TASK DIRECTIONS:
All lines from the entries below that contain the string "agent" should be copied out.

SUPPLIED INFORMATION:

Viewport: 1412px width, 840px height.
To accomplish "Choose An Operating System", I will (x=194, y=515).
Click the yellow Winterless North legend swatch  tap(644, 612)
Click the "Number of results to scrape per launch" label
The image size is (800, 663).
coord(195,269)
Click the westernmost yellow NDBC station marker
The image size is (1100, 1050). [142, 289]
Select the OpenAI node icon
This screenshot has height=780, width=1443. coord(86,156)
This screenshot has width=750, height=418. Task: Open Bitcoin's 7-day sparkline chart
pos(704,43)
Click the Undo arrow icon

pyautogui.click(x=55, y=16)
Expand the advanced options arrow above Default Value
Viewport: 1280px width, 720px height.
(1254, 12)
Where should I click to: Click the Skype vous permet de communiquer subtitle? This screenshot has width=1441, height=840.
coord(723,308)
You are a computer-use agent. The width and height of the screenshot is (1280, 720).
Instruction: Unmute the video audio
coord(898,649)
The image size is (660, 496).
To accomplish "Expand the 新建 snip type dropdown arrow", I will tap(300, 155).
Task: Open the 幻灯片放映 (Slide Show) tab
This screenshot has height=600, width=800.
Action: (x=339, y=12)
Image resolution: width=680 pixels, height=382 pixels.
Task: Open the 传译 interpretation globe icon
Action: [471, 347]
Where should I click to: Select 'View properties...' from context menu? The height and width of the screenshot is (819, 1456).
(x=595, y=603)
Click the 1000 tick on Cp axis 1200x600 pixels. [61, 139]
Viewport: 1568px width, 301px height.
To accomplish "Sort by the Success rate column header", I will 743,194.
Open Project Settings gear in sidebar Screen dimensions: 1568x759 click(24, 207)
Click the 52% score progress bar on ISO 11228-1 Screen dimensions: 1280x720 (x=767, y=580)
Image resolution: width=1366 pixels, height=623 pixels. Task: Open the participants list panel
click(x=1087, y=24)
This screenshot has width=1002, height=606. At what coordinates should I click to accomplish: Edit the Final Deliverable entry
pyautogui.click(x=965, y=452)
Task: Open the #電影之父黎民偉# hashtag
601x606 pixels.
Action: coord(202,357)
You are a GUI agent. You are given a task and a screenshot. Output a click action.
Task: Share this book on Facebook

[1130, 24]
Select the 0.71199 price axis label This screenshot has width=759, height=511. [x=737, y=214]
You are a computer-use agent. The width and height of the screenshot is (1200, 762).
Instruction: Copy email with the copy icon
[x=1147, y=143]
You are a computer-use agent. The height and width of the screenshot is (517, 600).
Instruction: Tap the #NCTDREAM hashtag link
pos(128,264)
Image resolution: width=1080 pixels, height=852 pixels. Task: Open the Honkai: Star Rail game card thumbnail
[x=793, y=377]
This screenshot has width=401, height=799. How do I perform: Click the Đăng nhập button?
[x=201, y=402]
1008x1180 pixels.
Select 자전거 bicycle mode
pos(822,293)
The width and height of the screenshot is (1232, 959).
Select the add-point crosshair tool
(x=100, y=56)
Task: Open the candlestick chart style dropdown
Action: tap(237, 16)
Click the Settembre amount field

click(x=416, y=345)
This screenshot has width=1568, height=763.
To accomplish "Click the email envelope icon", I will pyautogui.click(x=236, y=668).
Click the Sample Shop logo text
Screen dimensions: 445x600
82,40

YOUR RESPONSE:
You are a computer-use agent. The width and height of the screenshot is (1280, 720).
You are a GUI agent. You are given a task and a screenshot. Output a click action.
You are a computer-use agent. The width and height of the screenshot is (1200, 762).
You are a computer-use agent. The height and width of the screenshot is (517, 600).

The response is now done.